Kamari Bay is situated at the southwestern end of the Greek island of Kos. It is a popular tourist destination. The bay is overlooked by the ancient cliff-top village of Kefalos (Greek: Κέφαλος) and is often referred to as Kefalos Bay or Kefalos Beach. The village of Kefalos (sometimes spelled Kephalos) was once the island's capital, but after a devastating earthquake around 400 BC, a new capital was established at the town of Kos, on the other end of the island.

==Architecture==
Kos, amongst other islands in the area, was part of the Kingdom of Italy from 1912 to 1943. Many buildings in the town of Kos date from this era. This Italian influence is rarely visible at the other end of the island in the Kefalos and Kamari Bay area, which is a comparatively recent development.

==Geography==
At the western end of the bay is a deep-water harbor, which is overlooked by steep cliffs of a volcanic rhyolitic dome, called Mount Zini. The mountain is a geologically recent structure formed in the Quaternary Period. It is separated from the harbour by a sandy beach. From the harbour, a steep road leads up to the west end of the village of Kefalos.

A promenade extends from the harbour eastwards down to the sea. There the road turns briefly northwards before turning back and following the direction of the coast and on towards Kos, about 40 kilometers away. This road, in the opposite direction, leads up the steep climb to the east end of Kefalos.

A small church of Agios Nikolaos is located on the small volcanic island of Kastri. The ruins of the Roman Christian church of Agios Stefanos also still stand, featuring mosaic floors inside the remnants of its walls and columns. The sandy beach and bay continue towards cliffs of volcanic ignimbrite, formed in the Miocene Period over ten million years ago. This tough rock shows evidence of Greek (Hellenic) quarrying activity for obtaining building stone.

Towards Mount Zini, beyond the harbour, lies the Pliocene Period peak of Mount Latra (426 meters). The volcanic island of Nisyros is located south of the bay, with Pergoussa and Pachia to its west and Gyali (or Yiali) and Strongyli in between.

==Tourism==
During the tourist season, Kamari Bay is a busy resort, but it is sparsely populated during the off-season, when locals retreat to Kefalos. The Kamari Bay area is popular with British tourists. Most locals speak fluent English, and the bay is home to an expatriate population. Kamari Bay is also a popular tourist destination for Dutch, Italian, German, and Russian tourists. It is considered to be a quieter Kos resort, in comparison to other tourist destinations such as Kardamena and the environs of Kos Town.

Local restaurants offer European food, Italian cuisine, Indian and Chinese meals, in addition to traditional Greek tavernas. The area features several music venues and occasional live music.
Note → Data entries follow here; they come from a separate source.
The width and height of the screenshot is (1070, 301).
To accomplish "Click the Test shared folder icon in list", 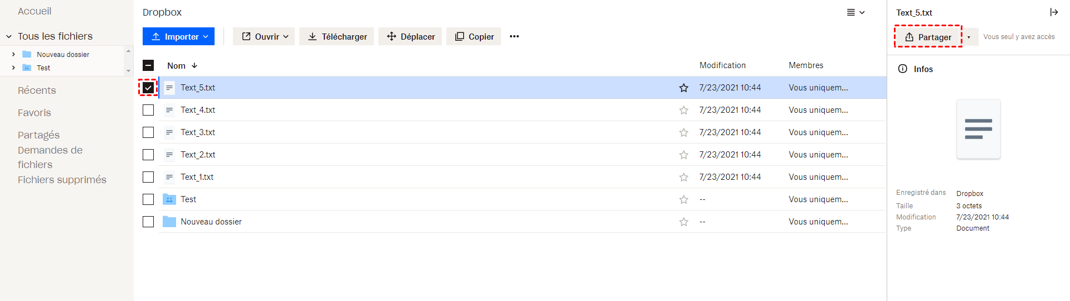I will (x=169, y=199).
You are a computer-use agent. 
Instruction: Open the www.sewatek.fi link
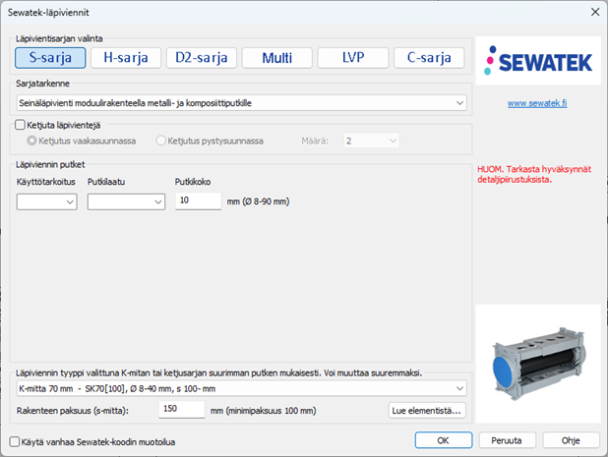click(536, 102)
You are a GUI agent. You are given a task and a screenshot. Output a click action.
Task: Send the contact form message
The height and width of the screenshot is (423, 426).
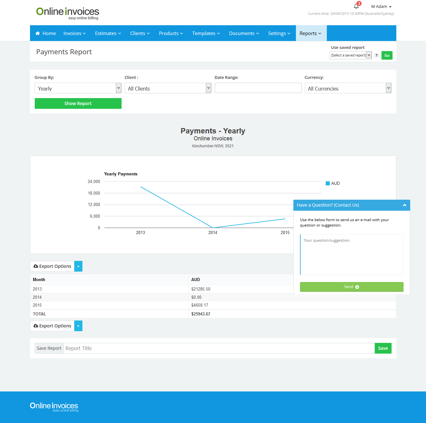coord(351,287)
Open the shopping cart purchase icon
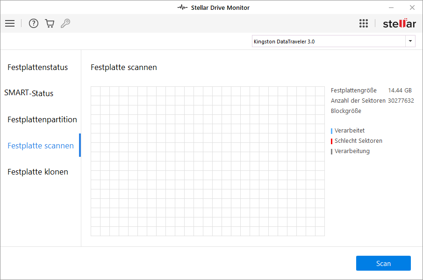 pos(50,23)
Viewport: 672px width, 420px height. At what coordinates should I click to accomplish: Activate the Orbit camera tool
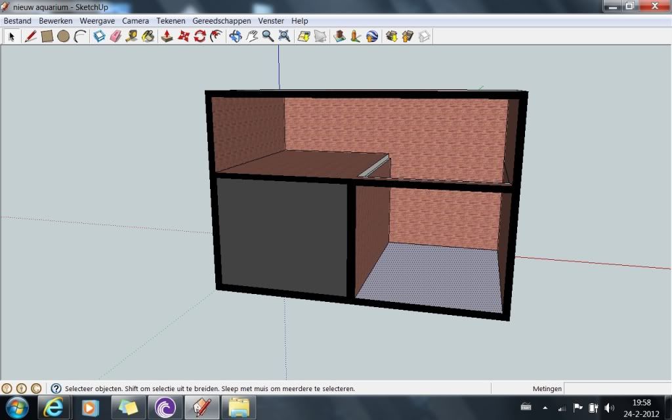click(x=235, y=36)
Local island produce includes bakery products, meats, honey, fruit, and vegetables.

Boat trips operate from the harbour to the island of Nisyros. Angling is popular, especially in the deepwater of the harbour area. Local fishing boats also operate in the harbour and sell their produce to local restaurants.

==Transportation==
The bay area is served by a bus service to Kefalos via the harbour, and towards Kos via the main road using the eastern road. Buses run from here to Kos Town via Paradise Beach, the airport and Antimachia, Mastichari, and Zipari. Several rental companies operate in the bay area, which provide cars, motorbikes, scooters, quad-bikes, and bicycles.

==Religion==
Religion is observed by locals, particularly amongst the older generations. Churches, even if not regularly used, are often meticulously maintained. On Sundays, some businesses are closed or have restricted opening hours, particularly in the village of Kefalos.